CAMBRIDGE, MA—Engineers at the Massachusetts Institute of Technology (MIT) have developed a way for machines to use whole-body manipulation instead of relying on grippers and other types of end-of-arm tools.
Contact-rich manipulation planning uses an AI technique called “smoothing,” which summarizes many contact events into a smaller number of decisions, to enable even a simple algorithm to quickly identify an effective manipulation plan for the robot.
Reinforcement learning is a machine-learning technique where an agent, like a robot, learns to complete a task through trial and error with a reward for getting closer to a goal. This type of learning takes a black-box approach, because the system must learn everything about the world through trial and error. It has been used effectively for contact-rich manipulation planning, where the robot seeks to learn the best way to move an object in a specified manner.
But, because there may be billions of potential contact points that a robot must reason about when determining how to use its fingers, hands, arms and body to interact with an object, this trial-and-error approach requires a great deal of computation.
“Rather than thinking about this as a black-box system, if we can leverage the structure of these kinds of robotic systems using models, there is an opportunity to accelerate the whole procedure of trying to make these decisions and come up with contact-rich plans,” says H.J. Terry Suh, an electrical engineering and computer science graduate student at MIT who’s working on the project. “Reinforcement learning may need to go through millions of years in simulation time to actually be able to learn a policy.”
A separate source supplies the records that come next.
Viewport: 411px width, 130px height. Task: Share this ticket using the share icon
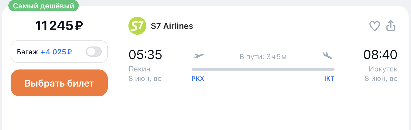tap(391, 26)
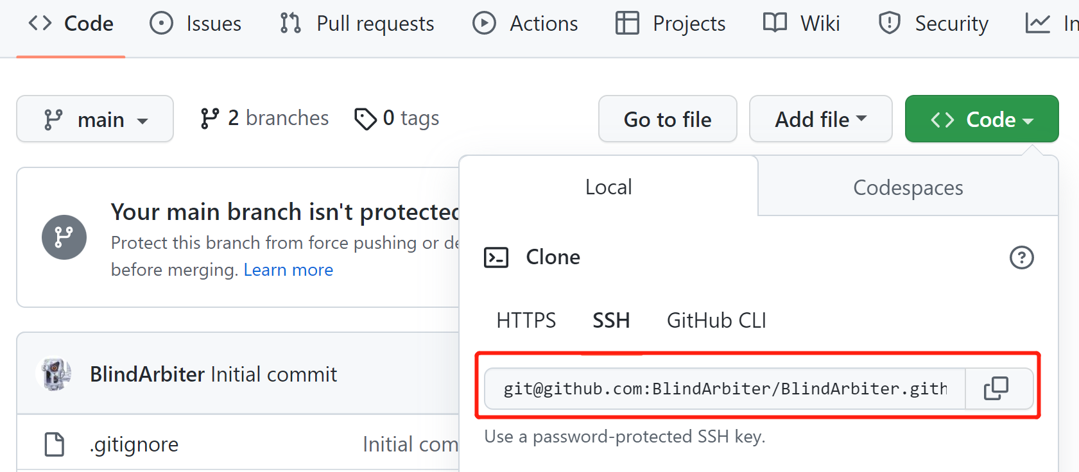Image resolution: width=1079 pixels, height=472 pixels.
Task: Copy the SSH clone URL
Action: 996,389
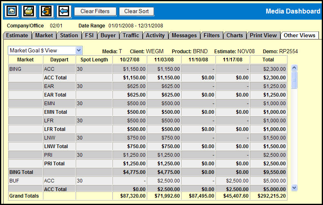
Task: Click the database export icon
Action: tap(47, 11)
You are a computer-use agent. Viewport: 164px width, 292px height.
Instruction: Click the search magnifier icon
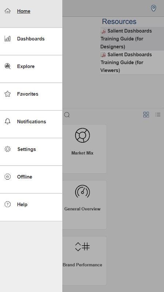tap(67, 115)
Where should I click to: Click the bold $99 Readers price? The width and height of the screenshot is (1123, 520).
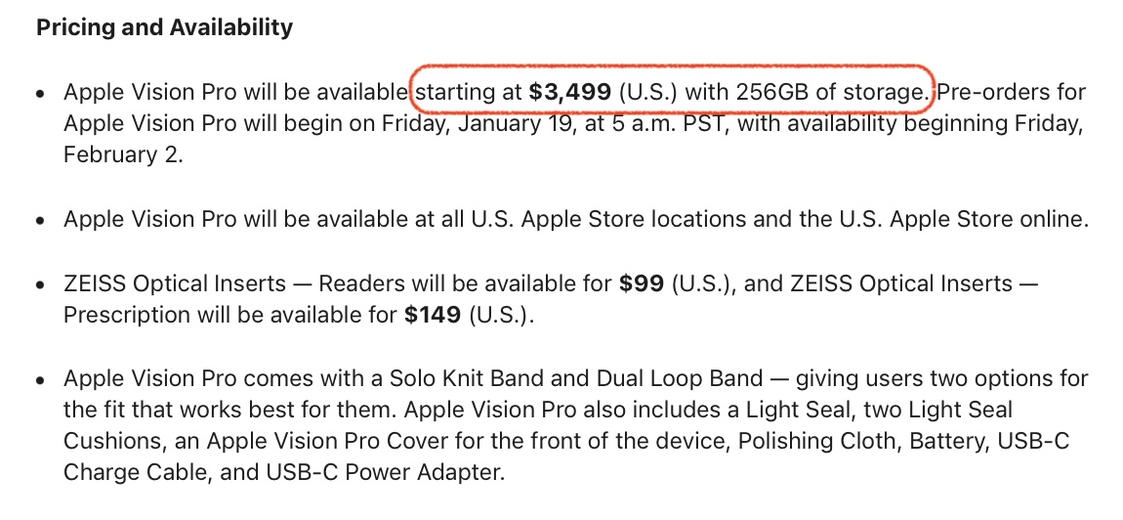643,284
Suh and his colleagues conducted a detailed analysis and found that smoothing enables reinforcement learning to perform well. It averages away unimportant, intermediate decisions, leaving a few important ones. Reinforcement learning performs smoothing implicitly by trying many contact points and then computing a weighted average of the results.
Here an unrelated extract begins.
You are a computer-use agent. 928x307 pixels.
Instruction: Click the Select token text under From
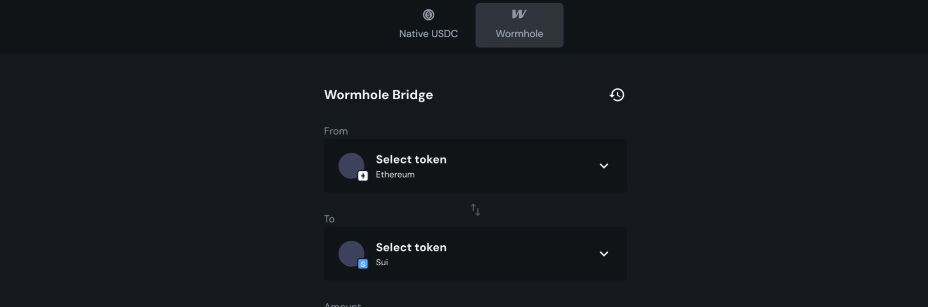411,160
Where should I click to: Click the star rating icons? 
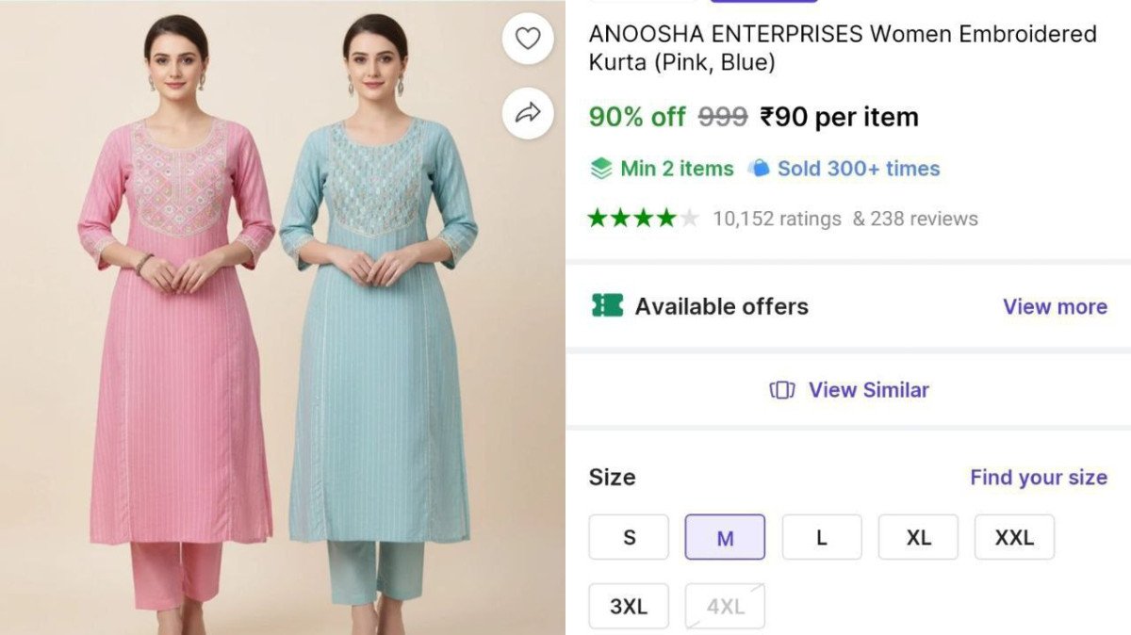[643, 219]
Drawing on this insight, the MIT engineers designed a simple model that performs a similar type of smoothing, enabling it to focus on core robot-object interactions and predict long-term behavior. They discovered that this approach can be just as effective as reinforcement learning at generating complex plans.
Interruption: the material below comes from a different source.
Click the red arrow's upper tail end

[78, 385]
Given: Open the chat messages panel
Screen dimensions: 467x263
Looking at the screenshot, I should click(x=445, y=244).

Even though smoothing greatly simplifies the decisions, searching through the remaining decisions can still be a difficult problem. So, the researchers combined their model with an algorithm that can rapidly and efficiently search through all possible decisions the robot could make. With this combination, the computation time was cut down to about 1 minute on a standard laptop.
Suh believes this new method could potentially enable manufacturers to use smaller, mobile robots that can manipulate objects with their entire arms or bodies, rather than large robotic arms that can only grasp using fingertips.